The reality was that we had one of the worst results and we didn’t understand why. The Master Black Belt teaching the class took a look at our data and concluded it was because of the firing angles we had chosen. For a DOE to be effective it helps to have at least one continuous variable to adjust. All the other adjustments on the statapult are discrete, so it is important to use a wide range of firing angles to get good fine control over the firing distance. Because of where we were in the classroom, if we used a wide range of options on the firing angle we’d launch the ball right into the wall. This meant we couldn’t get a measurement on the shot and therefore wouldn’t be able to compute the results. To compensate we used a firing angle of between 135 and 140 degrees for our experiments and it seemed like that might have not been enough variety in ranges.
Our MBB was kind enough to stay with us and do the experiment over with a wider range of firing angles (and a bit more room to fire) and see what we got. The results still sucked. It wasn’t the firing angle, but we discovered something very interesting. When you do a DOE, you randomize the order in which you adjust all the parameters. You do this to avoid introducing bias into the experiment. You also take two measurements at each set of parameters. So, if you were using settings A, B and C in the first shot, you might do 15 more shots with various settings before coming back around and doing settings A, B and C again. Because it was getting late our MBB said to skip that randomizing because each time you do that you have to reset the whole device and it takes a while. So, we were doing shot 1 and shot 2 at settings A, B, and C. And we found out something crazy, the two shots weren’t producing anywhere near the same result each time. If you do the same settings on the statapult and you’ve gotten rid of all the noise in the system it should produce the same result (or at least darn close to it).
That’s when we had an epiphany. Locking down the tension pin rotation was a bad thing! Yes, indeed the rubber band did move over the rotating pin but it was a good thing, not a bad thing. By allowing the pin to rotate it equalized the tension on the rubber band on both sides of the pin. Without it, sometimes the rubber band would be really tight and sometimes really loose and result in unpredictable shots.
Alas, it was now quite late and our MBB was unable to stay for round number 3. One of my teammates and I did the entire experiment again with just the two of us (it’s much easier with 4 or more people). And finally, we got a good DOE and a regression equation with a 95.6% R-Sqr (adjusted).
In the end, we didn’t win the competition. It turns out there’s one more noise factor in the system we didn’t count on – having everyone else in class watch you during competition makes you really nervous. We did come in second place, primarily because all our failures let us tell one of the best learning experiences about the statapult.

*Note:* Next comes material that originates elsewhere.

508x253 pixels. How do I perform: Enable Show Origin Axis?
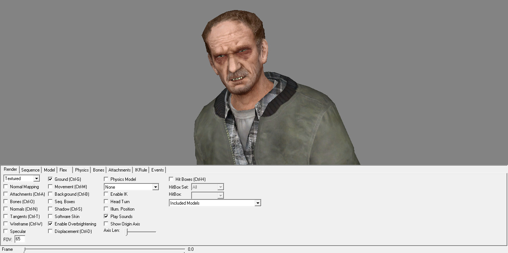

Getting back to my message for you of “do not improve a process based on your assumptions because you can do bad, bad things without realizing it” you can see how making bold assumptions about the statapult process resulted in us making the system work worse than it did if we just hadn’t played with it at all. This is what you should take away about real-life process improvement. It is not enough to think you know what’s right for the process, if you don’t understand how the process works, then don’t play with it. Or do play with it, but have the fortitude to admit you screwed it up and now know enough to not do that again.